Re: Streamable non-fatal non-conforming HTML parser error recovery strategy

Hi Simon,

I'd be game for taking at shot at implementing this as an additional parser
mode, if Henri thinks it's a good idea.

  --Mike

Simon Pieters <simonp@opera.com>, 2013-10-03 16:25 +0200:

> Some rough notes on an alternative error recovery strategy in the HTML
> parser for validators that is streamable and non-fatal and hopefully enables
> more useful error messages.
> 
> Needs more tweaking around frameset if checking frameset documents is
> desired.
> 
> 
> http://www.whatwg.org/specs/web-apps/current-work/multipage/tree-construction.html#parsing-main-inhead
> 
>   An end tag whose tag name is "head"
> - Pop the current node (which will be the head element) off the stack of
> open elements.
> 
>   Anything else
> - Pop the current node (which will be the head element) off the stack of
> - open elements.
> 
> http://www.whatwg.org/specs/web-apps/current-work/multipage/tree-construction.html#the-after-head-insertion-mode
> 
>   A character token that is one of U+0009 CHARACTER TABULATION, U+000A
>   LINE FEED (LF), U+000C FORM FEED (FF), U+000D CARRIAGE RETURN (CR),
>   or U+0020 SPACE
> - Insert the character.
> + Ignore the token.
> 
>   A comment token
> - Insert a comment.
> + Ignore the token.
> 
>   A start tag whose tag name is "html"
> - Process the token using the rules for the "in body" insertion mode.
> + Ignore the token.
> 
>   A start tag whose tag name is "body"
> + Pop the current node (which will be the head element) off the stack of
> + open elements.
> 
>   A start tag whose tag name is "frameset"
> + Pop the current node (which will be the head element) off the stack of
> + open elements.
> 
>   A start tag whose tag name is one of: "base", "basefont", "bgsound",
>   "link", "meta", "noframes", "script", "style", "template", "title"
>   Parse error.
> - Push the node pointed to by the head element pointer onto the stack of
> - open elements.
>   Process the token using the rules for the "in head" insertion mode.
> - Remove the node pointed to by the head element pointer from the stack
> - of open elements. (It might not be the current node at this point.)
> 
>   Anything else
> + Pop the current node (which will be the head element) off the stack of
> + open elements.
> 
> http://www.whatwg.org/specs/web-apps/current-work/multipage/parsing.html#reconstruct-the-active-formatting-elements
> 
> - 1. If there are no entries in the list of active formatting elements,
> -    then there is nothing to reconstruct; stop this algorithm.
> + 1. Stop this algorithm.
> 
> (This isn't necessary for streaming, but is nice for not flooding errors
> about a typoed formatting end tag.)
> 
> http://www.whatwg.org/specs/web-apps/current-work/multipage/tree-construction.html#parsing-main-inbody
> 
>   A start tag whose tag name is "html"
>   Parse error.
> - If there is a template element on the stack of open elements, then
> - ignore the token.
> - Otherwise, for each attribute on the token, check to see if the
> - attribute is already present on the top element of the stack of open
> - elements.

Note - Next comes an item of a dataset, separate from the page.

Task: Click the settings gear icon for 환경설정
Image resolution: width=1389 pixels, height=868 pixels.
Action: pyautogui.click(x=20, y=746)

If it is not, add the attribute and its corresponding value
> - to that element.
> + Ignore the token.
> 
>   A start tag whose tag name is "body"
>   Parse error.
>   If the second element on the stack of open elements is not a body
>   element, if the stack of open elements has only one node on it, or if
>   there is a template element on the stack of open elements, then ignore
>   the token. (fragment case)
> - Otherwise, set the frameset-ok flag to "not ok"; then, for each
> - attribute on the token, check to see if the attribute is already
> - present on the body element (the second element) on the stack of open
> - elements, and if it is not, add the attribute and its corresponding
> - value to that element.
> + Ignore the token.
> 
>   A start tag whose tag name is "frameset"
>   Parse error.
> - If the stack of open elements has only one node on it, or if the
> - second element on the stack of open elements is not a body element,
> - then ignore the token. (fragment case)
> - If the frameset-ok flag is set to "not ok", ignore the token.
> - Otherwise, run the following steps:
> - Remove the second element on the stack of open elements from its
> - parent node, if it has one.
> - Pop all the nodes from the bottom of the stack of open elements, from
> - the current node up to, but not including, the root html element.
> - Insert an HTML element for the token.
> - Switch the insertion mode to "in frameset".
> + Ignore the token.
> 
> http://www.whatwg.org/specs/web-apps/current-work/multipage/tree-construction.html#adoption-agency-algorithm
> 
> - 2. Let outer loop counter be zero.
> + 2. Stop this algorithm.
> 
> http://www.whatwg.org/specs/web-apps/current-work/multipage/tree-construction.html#foster-parent
> 
> - 7. Let adjusted insertion location be inside previous element, after
> - its last child (if any).
> + 7. Let adjusted insertion location be inside target, after its last
> + child (if any).
> 
> http://www.whatwg.org/specs/web-apps/current-work/multipage/tree-construction.html#parsing-main-afterbody
> 
>   A character token that is one of U+0009 CHARACTER TABULATION, U+000A
>   LINE FEED (LF), U+000C FORM FEED (FF), U+000D CARRIAGE RETURN (CR), or
>   U+0020 SPACE
> - Process the token using the rules for the "in body" insertion mode.
> + Ignore the token.
> 
>   A comment token
> - Insert a comment as the last child of the first element in the stack
> - of open elements (the html element).
> + Ignore the token.
> 
> http://www.whatwg.org/specs/web-apps/current-work/multipage/tree-construction.html#the-after-after-body-insertion-mode
> 
>   A comment token
> - Insert a comment as the last child of the Document object.
> + Ignore the token.
> 
>   A DOCTYPE token
> - A character token that is one of U+0009 CHARACTER TABULATION, U+000A
> - LINE FEED (LF), U+000C FORM FEED (FF), U+000D CARRIAGE RETURN (CR),
> - or U+0020 SPACE
>   A start tag whose tag name is "html"
>   Process the token using the rules for the "in body" insertion mode.
> 
> + A character token that is one of U+0009 CHARACTER TABULATION, U+000A
> + LINE FEED (LF), U+000C FORM FEED (FF), U+000D CARRIAGE RETURN (CR),
> + or U+0020 SPACE
> + Ignore the token.
> 

-- 
Michael[tm] Smith http://people.w3.org/mike

Received on Friday, 4 October 2013 06:31:34 UTC